Esistono piatti che nascono dalla necessità e diventano leggenda. La Pasta allo Scarpariello è proprio questo: una ricetta dei Quartieri Spagnoli di Napoli, nata per chi aveva poco tempo e pochi soldi, ma non voleva rinunciare al gusto. Non è un caso che sia una delle ricette del cuore di grandi chef stellati come Antonino Cannavacciuolo. Il nome deriva dagli “scarpari” (i calzolai), che lavoravano duramente tutto il giorno e spesso venivano pagati dai clienti poveri con prodotti dell’orto o formaggi avanzati. La tradizione vuole che si cucinasse il lunedì, giorno di riposo dei calzolai, per consumare il ragù avanzato della domenica o preparare un sugo veloce “sciuè sciuè”. La caratteristica unica? L’abbondanza di formaggio che, sciogliendosi nel sugo di pomodoro, crea una cremina rosata da urlo. Preparate il pane, perché la scarpetta qui è obbligatoria!
Ingredienti per 4 persone
- Pasta: 500 g (Ziti spezzati, paccheri o spaghetti)
- Pomodori pelati: 1 barattolo (circa 400g, di ottima qualità)
- Formaggio: Parmigiano Reggiano grattugiato (abbondante!)
- Aromi: Aglio, Basilico fresco abbondante
- Condimenti: Olio EVO, Sale q.b.
- Facoltativo: Peperoncino fresco
Procedimento: Come fare la “Cremina” Perfetta
1. Il soffritto profumato
In una padella capiente, fate scaldare un generoso giro d’olio extravergine d’oliva. Immergete gli spicchi d’aglio (potete lasciarli interi e schiacciati per toglierli dopo, o tritarli se vi piace il gusto forte). Quando l’aglio è ben dorato, versate i pomodori pelati. Aggiungete subito qualche foglia di basilico spezzettata a mano e un pizzico di sale. Lasciate cuocere a fuoco lento: il sugo deve “pippiare” (sobbollire) finché non diventa denso, corposo e profumato.
2. La cottura della pasta
Mentre il sugo si restringe, portate a bollore abbondante acqua salata. Calate la pasta scelta. Attenzione alla cottura: scolatela molto al dente! La pasta dovrà finire di cuocere in padella per assorbire il sugo.
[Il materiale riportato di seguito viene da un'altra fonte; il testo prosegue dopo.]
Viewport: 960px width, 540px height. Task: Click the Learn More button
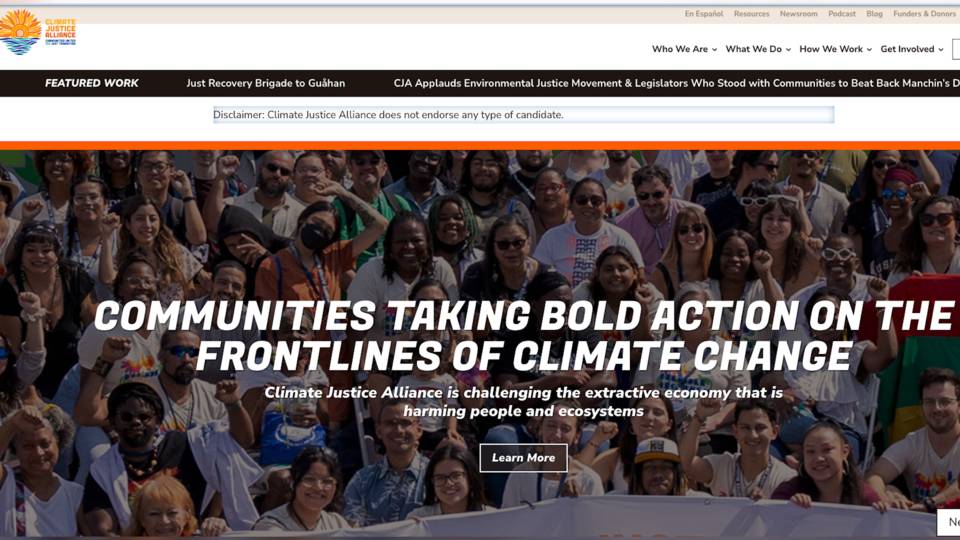tap(523, 458)
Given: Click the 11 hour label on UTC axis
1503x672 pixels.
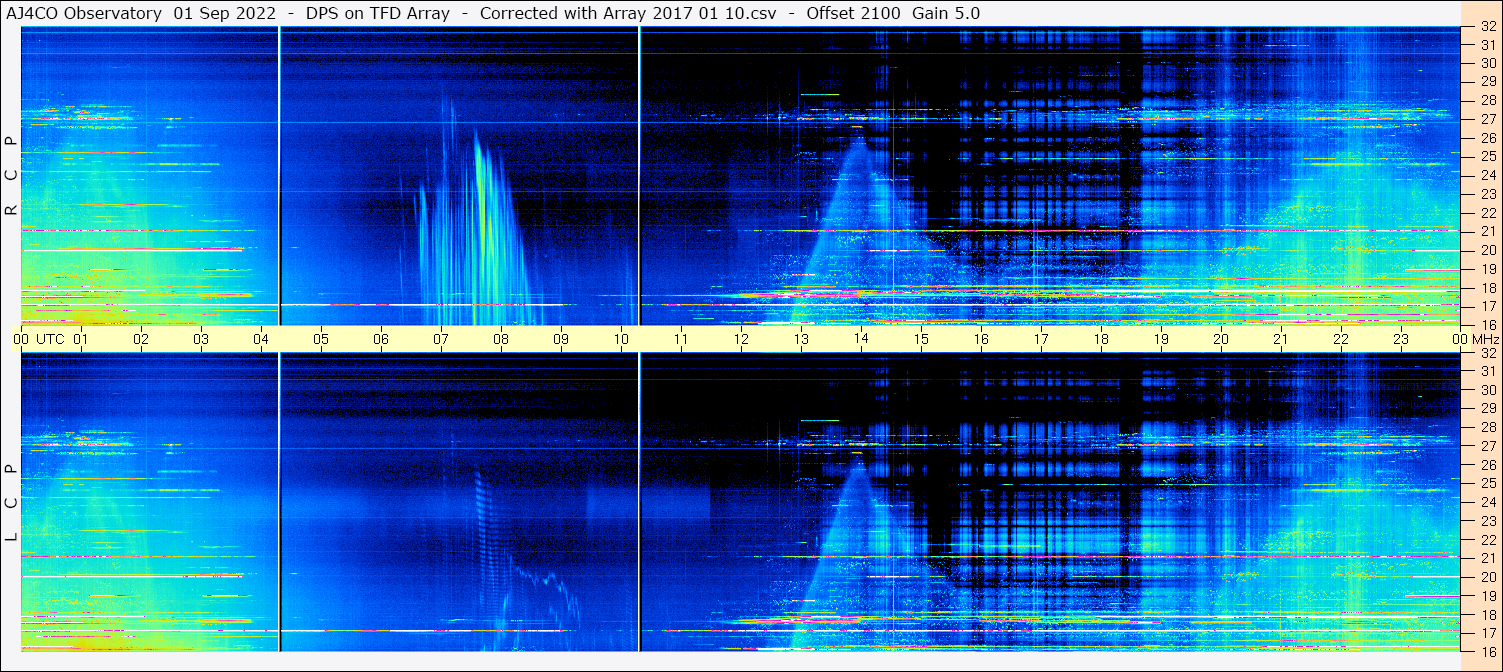Looking at the screenshot, I should pos(681,339).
3. La mantecatura (Il segreto dello Chef)
Trasferite la pasta scolata direttamente nella padella con il sugo bollente. Mescolate bene a fiamma viva per un minuto. Ora abbassate la fiamma al minimo (o spegnetela del tutto se usate una padella pesante che tiene il calore). Aggiungete una pioggia generosa di Parmigiano grattugiato e iniziate a mescolare energicamente. Il calore dolce farà sciogliere il formaggio senza farlo “filare” o grumare, creando invece una salsa vellutata che avvolgerà ogni singolo maccherone. Questo è il vero Scarpariello!
4. Il tocco finale
Impiattate subito e guarnite con foglie di basilico fresco (crudo, per preservarne il profumo) e un ultimo filo d’olio a crudo per lucidare il piatto. Buon appetito e… buona scarpetta!